Below this line is a set of entries; quote exactly the lines from the line that contains "Instruction: Select column G header" to the line that contains "Screen dimensions: 1400x855", both lines included.

(Collected data entries)
*** Begin section ***

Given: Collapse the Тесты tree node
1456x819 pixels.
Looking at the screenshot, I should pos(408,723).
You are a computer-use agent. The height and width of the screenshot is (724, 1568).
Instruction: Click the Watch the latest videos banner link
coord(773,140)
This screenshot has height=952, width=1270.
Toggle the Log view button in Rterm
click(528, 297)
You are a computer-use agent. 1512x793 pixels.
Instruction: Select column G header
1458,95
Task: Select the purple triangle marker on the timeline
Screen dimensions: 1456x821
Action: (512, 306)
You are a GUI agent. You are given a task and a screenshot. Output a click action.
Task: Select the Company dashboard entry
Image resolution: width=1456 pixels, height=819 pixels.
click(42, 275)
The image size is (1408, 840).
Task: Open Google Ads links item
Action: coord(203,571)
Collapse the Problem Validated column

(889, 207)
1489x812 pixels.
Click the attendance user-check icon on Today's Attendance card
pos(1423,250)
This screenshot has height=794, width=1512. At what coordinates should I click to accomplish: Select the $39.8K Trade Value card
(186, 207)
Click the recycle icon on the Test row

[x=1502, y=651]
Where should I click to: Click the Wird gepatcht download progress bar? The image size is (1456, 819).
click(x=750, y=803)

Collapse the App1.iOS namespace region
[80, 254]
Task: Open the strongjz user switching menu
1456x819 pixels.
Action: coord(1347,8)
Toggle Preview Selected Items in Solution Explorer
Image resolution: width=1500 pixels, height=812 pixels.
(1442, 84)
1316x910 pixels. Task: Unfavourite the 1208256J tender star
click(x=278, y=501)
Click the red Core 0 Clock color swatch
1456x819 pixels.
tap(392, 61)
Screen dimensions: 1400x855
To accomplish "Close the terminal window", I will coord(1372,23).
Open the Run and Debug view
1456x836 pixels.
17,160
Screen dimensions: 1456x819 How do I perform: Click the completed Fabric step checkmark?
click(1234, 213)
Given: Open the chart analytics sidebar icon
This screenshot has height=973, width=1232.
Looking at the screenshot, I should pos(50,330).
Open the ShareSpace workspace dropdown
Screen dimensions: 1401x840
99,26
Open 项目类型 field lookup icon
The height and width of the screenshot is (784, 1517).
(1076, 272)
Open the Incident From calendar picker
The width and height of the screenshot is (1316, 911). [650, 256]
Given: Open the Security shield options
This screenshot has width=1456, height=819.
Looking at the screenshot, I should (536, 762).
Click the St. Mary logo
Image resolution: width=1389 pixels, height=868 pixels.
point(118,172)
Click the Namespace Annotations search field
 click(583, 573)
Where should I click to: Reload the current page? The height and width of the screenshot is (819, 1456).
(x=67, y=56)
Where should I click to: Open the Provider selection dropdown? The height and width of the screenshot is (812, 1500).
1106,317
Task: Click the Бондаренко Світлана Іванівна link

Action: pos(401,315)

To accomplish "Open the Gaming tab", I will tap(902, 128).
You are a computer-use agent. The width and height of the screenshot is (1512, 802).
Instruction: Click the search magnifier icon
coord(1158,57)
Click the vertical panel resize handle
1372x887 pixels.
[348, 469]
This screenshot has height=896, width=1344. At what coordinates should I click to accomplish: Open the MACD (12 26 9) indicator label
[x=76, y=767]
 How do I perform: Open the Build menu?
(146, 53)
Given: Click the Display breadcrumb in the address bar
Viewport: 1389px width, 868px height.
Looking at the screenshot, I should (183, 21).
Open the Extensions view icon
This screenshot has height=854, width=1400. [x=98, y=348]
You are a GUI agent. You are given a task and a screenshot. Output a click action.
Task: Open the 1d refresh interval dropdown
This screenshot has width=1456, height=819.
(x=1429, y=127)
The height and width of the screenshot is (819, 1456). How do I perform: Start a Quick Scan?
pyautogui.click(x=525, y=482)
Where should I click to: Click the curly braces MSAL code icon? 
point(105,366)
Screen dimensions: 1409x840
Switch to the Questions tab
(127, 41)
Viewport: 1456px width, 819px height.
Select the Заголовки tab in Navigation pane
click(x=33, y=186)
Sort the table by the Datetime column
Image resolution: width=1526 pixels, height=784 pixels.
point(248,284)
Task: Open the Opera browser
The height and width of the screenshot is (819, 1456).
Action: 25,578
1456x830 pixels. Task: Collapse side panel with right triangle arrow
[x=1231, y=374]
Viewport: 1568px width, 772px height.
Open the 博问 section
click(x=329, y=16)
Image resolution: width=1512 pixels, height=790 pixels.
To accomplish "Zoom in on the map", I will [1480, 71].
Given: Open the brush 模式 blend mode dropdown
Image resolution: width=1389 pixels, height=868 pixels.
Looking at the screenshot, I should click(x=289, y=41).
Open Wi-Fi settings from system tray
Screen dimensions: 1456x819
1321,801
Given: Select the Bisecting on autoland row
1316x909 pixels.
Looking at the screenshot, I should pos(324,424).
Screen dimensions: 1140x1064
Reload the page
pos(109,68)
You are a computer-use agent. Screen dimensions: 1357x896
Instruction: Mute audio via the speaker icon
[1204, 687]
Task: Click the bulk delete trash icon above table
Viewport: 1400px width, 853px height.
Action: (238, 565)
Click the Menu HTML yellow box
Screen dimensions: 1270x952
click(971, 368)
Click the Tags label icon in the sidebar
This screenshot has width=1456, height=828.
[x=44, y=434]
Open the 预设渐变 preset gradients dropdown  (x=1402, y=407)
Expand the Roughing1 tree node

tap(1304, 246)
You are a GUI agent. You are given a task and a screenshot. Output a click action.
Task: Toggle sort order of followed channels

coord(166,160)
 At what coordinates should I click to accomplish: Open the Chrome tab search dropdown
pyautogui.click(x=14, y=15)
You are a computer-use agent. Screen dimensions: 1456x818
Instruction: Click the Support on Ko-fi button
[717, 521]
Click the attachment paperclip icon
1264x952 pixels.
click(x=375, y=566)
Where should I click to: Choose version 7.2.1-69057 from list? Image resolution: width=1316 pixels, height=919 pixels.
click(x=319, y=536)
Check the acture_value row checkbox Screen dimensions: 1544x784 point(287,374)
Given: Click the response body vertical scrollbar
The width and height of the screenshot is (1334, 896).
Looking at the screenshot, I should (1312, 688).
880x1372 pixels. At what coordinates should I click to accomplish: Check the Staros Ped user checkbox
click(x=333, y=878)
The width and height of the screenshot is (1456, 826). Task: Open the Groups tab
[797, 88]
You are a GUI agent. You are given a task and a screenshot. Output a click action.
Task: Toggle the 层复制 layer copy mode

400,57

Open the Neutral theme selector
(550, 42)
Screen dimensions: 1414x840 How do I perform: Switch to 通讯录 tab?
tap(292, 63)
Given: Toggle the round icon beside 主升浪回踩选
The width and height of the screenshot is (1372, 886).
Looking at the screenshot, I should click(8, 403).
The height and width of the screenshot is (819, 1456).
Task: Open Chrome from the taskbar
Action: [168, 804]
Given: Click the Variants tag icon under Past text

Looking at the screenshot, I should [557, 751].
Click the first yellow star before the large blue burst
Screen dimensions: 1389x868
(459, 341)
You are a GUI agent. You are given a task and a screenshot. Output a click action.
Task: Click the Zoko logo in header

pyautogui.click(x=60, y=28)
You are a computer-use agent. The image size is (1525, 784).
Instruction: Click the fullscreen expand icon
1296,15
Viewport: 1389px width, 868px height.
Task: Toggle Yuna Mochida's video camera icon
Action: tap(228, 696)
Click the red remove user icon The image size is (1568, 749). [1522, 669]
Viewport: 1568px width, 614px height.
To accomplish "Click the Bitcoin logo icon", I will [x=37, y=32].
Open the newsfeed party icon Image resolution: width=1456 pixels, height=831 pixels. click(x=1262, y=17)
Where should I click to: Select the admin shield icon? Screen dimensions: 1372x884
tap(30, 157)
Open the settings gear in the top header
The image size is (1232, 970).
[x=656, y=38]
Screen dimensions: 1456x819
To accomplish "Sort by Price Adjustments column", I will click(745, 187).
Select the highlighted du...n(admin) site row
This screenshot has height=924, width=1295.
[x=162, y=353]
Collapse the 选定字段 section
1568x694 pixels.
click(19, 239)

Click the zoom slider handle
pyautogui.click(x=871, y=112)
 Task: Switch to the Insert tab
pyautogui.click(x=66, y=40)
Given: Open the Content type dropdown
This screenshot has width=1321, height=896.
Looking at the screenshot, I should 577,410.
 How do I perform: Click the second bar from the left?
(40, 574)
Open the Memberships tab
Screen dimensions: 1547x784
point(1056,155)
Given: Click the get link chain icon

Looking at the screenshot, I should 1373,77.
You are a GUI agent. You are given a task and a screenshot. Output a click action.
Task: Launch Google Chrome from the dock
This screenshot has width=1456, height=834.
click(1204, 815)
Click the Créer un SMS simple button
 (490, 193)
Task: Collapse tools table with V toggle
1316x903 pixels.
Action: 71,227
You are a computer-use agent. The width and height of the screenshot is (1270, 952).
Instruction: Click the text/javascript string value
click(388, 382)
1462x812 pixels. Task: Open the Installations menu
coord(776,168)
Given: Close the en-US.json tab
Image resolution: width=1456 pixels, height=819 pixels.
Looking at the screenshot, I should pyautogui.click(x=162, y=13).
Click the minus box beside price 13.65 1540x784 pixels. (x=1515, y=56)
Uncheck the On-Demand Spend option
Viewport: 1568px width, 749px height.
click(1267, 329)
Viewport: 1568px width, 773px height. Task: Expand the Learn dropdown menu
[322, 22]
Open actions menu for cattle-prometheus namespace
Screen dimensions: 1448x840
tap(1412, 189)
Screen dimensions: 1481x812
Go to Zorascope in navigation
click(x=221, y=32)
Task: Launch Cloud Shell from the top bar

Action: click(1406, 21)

*** End section ***

(THE ANSWER):
Instruction: Select column G header
1458,95
Task: Select the purple triangle marker on the timeline
Screen dimensions: 1456x821
Action: (512, 306)
You are a GUI agent. You are given a task and a screenshot. Output a click action.
Task: Select the Company dashboard entry
Image resolution: width=1456 pixels, height=819 pixels.
click(42, 275)
The image size is (1408, 840).
Task: Open Google Ads links item
Action: coord(203,571)
Collapse the Problem Validated column

(889, 207)
1489x812 pixels.
Click the attendance user-check icon on Today's Attendance card
pos(1423,250)
This screenshot has height=794, width=1512. At what coordinates should I click to accomplish: Select the $39.8K Trade Value card
(186, 207)
Click the recycle icon on the Test row

[x=1502, y=651]
Where should I click to: Click the Wird gepatcht download progress bar? The image size is (1456, 819).
click(x=750, y=803)

Collapse the App1.iOS namespace region
[80, 254]
Task: Open the strongjz user switching menu
1456x819 pixels.
Action: coord(1347,8)
Toggle Preview Selected Items in Solution Explorer
Image resolution: width=1500 pixels, height=812 pixels.
(1442, 84)
1316x910 pixels. Task: Unfavourite the 1208256J tender star
click(x=278, y=501)
Click the red Core 0 Clock color swatch
1456x819 pixels.
tap(392, 61)
Screen dimensions: 1400x855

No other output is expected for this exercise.